═══ INPUT DATA ═══
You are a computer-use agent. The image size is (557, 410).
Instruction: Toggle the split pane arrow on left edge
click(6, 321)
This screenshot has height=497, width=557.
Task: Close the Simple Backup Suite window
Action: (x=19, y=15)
═══
▶ WHAT THIS TASK INVOLVES
Write the records out again so that each one matches the original exactly.

▶ REPLY TO THE TASK
You are a computer-use agent. The image size is (557, 410).
Instruction: Toggle the split pane arrow on left edge
click(6, 321)
This screenshot has height=497, width=557.
Task: Close the Simple Backup Suite window
Action: (x=19, y=15)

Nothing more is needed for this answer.